TASK INSTRUCTIONS: Determine how many lines in the listing below include "Trending", and answer with only that number.

━━━━━━━━━━

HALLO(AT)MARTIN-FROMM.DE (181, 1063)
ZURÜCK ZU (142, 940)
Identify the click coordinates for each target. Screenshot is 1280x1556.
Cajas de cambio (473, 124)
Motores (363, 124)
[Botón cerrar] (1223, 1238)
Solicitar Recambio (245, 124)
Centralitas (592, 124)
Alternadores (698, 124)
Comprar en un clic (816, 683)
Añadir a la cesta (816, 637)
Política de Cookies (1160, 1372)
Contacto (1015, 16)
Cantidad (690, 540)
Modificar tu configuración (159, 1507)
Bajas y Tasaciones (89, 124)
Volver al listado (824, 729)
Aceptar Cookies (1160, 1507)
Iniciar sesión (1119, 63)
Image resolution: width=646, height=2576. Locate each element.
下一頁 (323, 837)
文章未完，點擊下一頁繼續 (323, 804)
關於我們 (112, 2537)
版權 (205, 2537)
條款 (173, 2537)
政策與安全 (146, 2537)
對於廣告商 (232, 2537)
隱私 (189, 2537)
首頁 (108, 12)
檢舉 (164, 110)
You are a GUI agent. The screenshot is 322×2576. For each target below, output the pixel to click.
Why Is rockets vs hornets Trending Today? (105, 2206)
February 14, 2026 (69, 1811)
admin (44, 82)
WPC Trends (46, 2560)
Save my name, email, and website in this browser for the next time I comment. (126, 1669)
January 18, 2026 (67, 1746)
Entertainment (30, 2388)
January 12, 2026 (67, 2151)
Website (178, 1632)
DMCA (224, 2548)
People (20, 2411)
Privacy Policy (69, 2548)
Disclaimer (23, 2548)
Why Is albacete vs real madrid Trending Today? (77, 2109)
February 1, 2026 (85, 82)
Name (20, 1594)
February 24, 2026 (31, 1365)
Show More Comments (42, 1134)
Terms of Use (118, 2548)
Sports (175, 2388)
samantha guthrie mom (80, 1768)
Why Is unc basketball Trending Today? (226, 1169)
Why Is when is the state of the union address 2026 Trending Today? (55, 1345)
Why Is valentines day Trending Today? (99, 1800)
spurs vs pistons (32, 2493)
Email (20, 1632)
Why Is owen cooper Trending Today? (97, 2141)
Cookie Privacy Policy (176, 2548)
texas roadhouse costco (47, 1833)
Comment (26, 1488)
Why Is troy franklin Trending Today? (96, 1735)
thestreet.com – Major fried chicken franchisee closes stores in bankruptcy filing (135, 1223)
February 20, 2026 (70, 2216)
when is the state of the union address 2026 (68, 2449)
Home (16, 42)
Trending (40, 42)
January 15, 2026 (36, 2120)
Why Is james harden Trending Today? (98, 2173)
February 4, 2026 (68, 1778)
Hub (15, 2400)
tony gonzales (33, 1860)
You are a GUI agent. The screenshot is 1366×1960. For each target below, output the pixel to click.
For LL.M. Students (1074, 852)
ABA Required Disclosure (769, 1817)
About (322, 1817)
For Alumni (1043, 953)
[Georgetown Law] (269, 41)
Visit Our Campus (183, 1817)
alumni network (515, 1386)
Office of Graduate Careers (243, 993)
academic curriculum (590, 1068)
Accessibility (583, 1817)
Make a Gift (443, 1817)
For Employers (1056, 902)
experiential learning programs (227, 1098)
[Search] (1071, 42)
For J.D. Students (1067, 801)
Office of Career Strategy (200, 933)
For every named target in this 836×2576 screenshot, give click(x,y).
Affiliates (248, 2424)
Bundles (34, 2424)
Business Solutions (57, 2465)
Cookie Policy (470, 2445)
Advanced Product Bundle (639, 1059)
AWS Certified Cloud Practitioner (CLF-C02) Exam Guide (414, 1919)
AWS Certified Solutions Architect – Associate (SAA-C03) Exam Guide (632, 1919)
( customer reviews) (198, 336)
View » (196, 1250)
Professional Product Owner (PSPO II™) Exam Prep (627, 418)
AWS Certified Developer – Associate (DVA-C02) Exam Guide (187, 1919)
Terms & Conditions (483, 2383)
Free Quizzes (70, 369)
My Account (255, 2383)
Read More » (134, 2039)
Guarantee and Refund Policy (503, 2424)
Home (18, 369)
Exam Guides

━━━━━━━━━━

OUTPUT BELOW: 9